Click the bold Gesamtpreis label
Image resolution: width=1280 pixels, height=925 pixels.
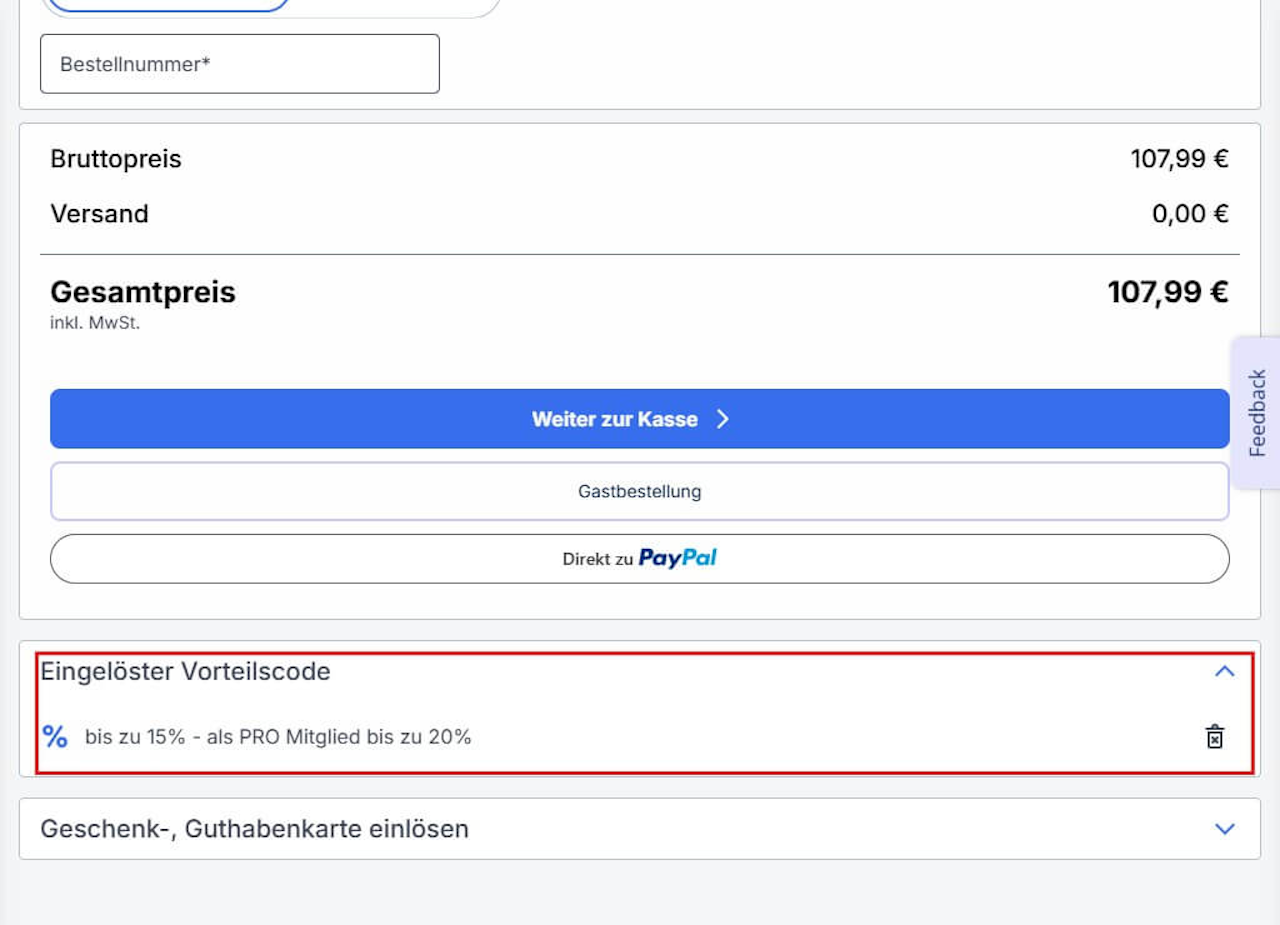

...

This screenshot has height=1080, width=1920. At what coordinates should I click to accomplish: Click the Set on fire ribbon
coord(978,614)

--

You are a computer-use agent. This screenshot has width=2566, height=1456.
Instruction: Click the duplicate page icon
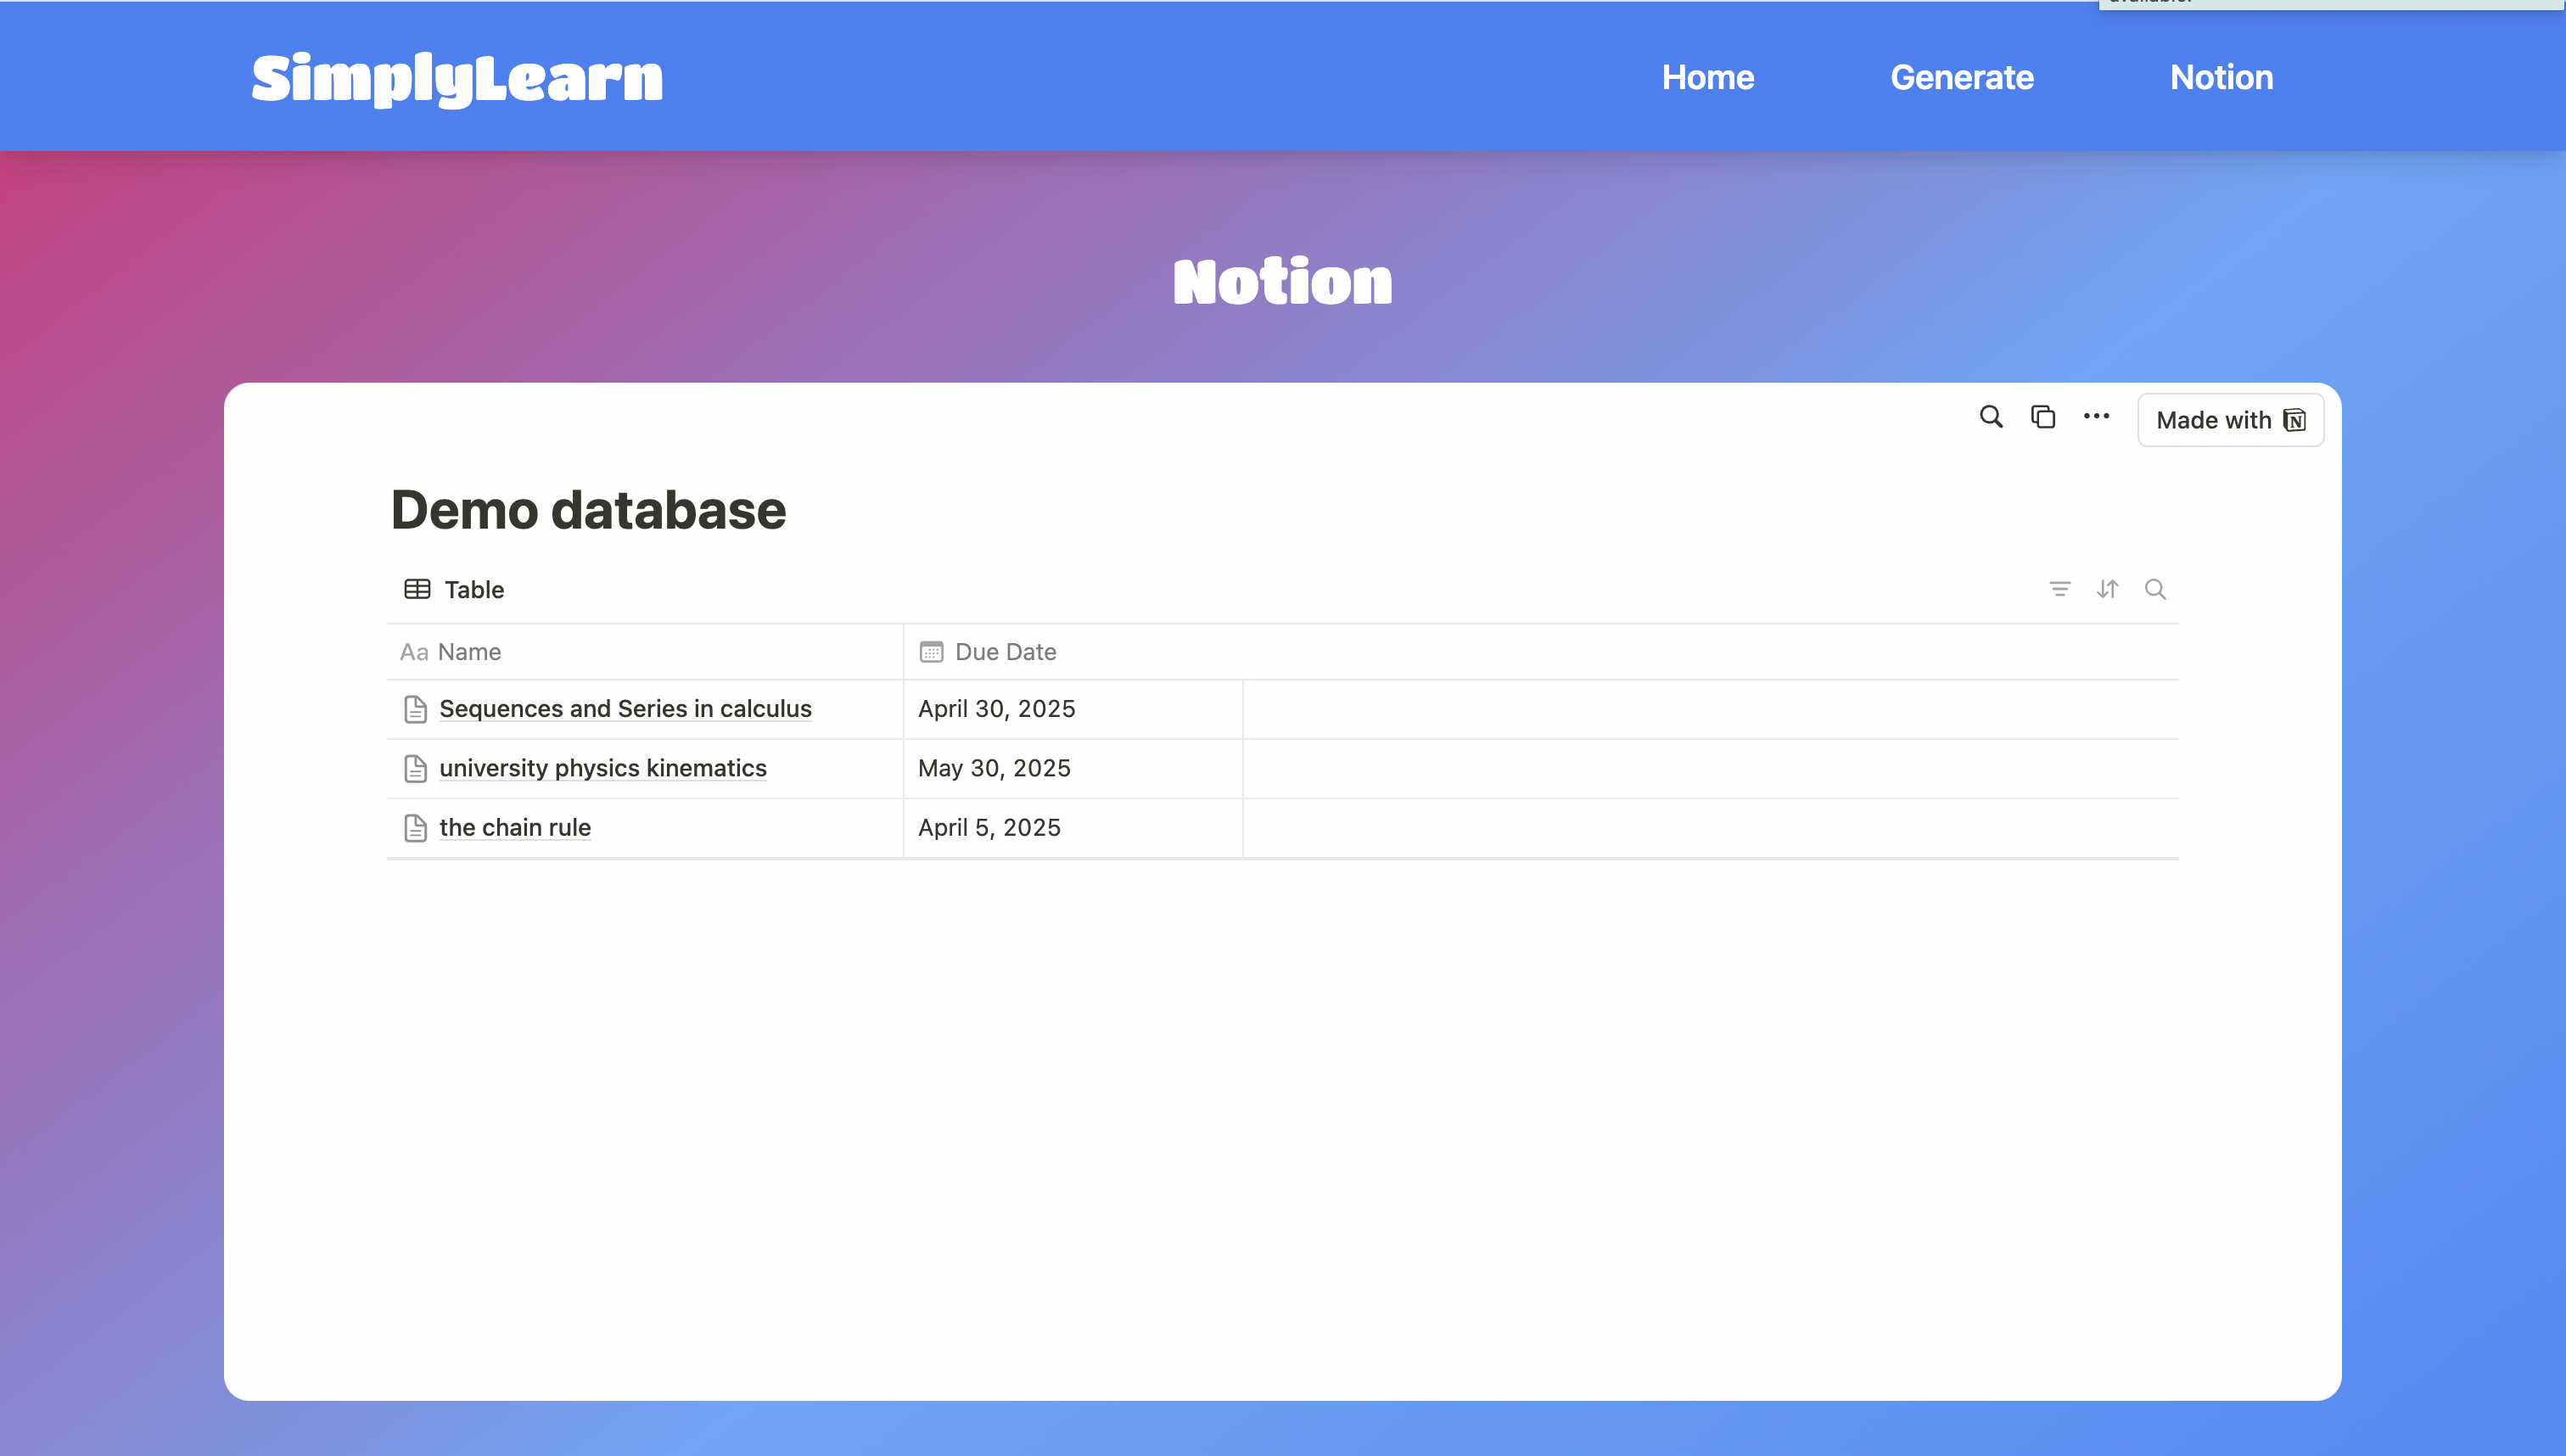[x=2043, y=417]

• [STATED PROBLEM]
Duplicate everything from the line containing "Click the bold Gesamtpreis label" down to the line containing "Image resolution: width=1280", both lines included.

• [REPLY]
Click the bold Gesamtpreis label
Image resolution: width=1280 pixels, height=925 pixels.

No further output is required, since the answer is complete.